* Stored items
-------------------------

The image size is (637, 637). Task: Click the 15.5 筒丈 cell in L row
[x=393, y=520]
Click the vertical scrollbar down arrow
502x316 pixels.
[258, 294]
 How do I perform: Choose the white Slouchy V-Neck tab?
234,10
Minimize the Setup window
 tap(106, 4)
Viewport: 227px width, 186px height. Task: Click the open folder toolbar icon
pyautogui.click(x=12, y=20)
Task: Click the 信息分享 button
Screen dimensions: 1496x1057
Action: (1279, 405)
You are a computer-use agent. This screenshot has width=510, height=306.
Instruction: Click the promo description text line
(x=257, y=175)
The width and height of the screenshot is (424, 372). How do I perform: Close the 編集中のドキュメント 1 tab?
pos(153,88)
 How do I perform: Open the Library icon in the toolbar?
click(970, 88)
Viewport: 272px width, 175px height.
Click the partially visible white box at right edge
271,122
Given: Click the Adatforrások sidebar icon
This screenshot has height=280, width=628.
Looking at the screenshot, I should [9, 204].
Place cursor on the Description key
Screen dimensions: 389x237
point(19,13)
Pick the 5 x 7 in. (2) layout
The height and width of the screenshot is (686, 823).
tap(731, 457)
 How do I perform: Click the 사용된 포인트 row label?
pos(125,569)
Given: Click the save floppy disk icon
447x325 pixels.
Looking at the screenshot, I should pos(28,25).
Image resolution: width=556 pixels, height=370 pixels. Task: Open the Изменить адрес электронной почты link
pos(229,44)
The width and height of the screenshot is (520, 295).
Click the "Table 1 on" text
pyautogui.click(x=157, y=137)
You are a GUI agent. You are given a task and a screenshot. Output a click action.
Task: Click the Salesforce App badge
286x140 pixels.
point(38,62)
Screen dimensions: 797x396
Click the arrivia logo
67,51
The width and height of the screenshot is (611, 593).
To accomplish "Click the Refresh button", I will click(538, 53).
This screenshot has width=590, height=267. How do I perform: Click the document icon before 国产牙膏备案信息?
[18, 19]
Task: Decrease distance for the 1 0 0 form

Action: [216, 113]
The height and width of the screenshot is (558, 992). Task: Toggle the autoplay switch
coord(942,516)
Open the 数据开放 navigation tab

-------------------------

* WHAT YOU HAVE TO DO
Every entry should be output again exactly as written.

* YOUR RESPONSE
The image size is (637, 637). Task: Click the 15.5 筒丈 cell in L row
[x=393, y=520]
Click the vertical scrollbar down arrow
502x316 pixels.
[258, 294]
 How do I perform: Choose the white Slouchy V-Neck tab?
234,10
Minimize the Setup window
 tap(106, 4)
Viewport: 227px width, 186px height. Task: Click the open folder toolbar icon
pyautogui.click(x=12, y=20)
Task: Click the 信息分享 button
Screen dimensions: 1496x1057
Action: (1279, 405)
You are a computer-use agent. This screenshot has width=510, height=306.
Instruction: Click the promo description text line
(x=257, y=175)
The width and height of the screenshot is (424, 372). How do I perform: Close the 編集中のドキュメント 1 tab?
pos(153,88)
 How do I perform: Open the Library icon in the toolbar?
click(970, 88)
Viewport: 272px width, 175px height.
Click the partially visible white box at right edge
271,122
Given: Click the Adatforrások sidebar icon
This screenshot has height=280, width=628.
Looking at the screenshot, I should [9, 204].
Place cursor on the Description key
Screen dimensions: 389x237
point(19,13)
Pick the 5 x 7 in. (2) layout
The height and width of the screenshot is (686, 823).
tap(731, 457)
 How do I perform: Click the 사용된 포인트 row label?
pos(125,569)
Given: Click the save floppy disk icon
447x325 pixels.
Looking at the screenshot, I should pos(28,25).
Image resolution: width=556 pixels, height=370 pixels. Task: Open the Изменить адрес электронной почты link
pos(229,44)
The width and height of the screenshot is (520, 295).
Click the "Table 1 on" text
pyautogui.click(x=157, y=137)
You are a GUI agent. You are given a task and a screenshot. Output a click action.
Task: Click the Salesforce App badge
286x140 pixels.
point(38,62)
Screen dimensions: 797x396
Click the arrivia logo
67,51
The width and height of the screenshot is (611, 593).
To accomplish "Click the Refresh button", I will click(538, 53).
This screenshot has width=590, height=267. How do I perform: Click the document icon before 国产牙膏备案信息?
[18, 19]
Task: Decrease distance for the 1 0 0 form

Action: [216, 113]
The height and width of the screenshot is (558, 992). Task: Toggle the autoplay switch
coord(942,516)
Open the 数据开放 navigation tab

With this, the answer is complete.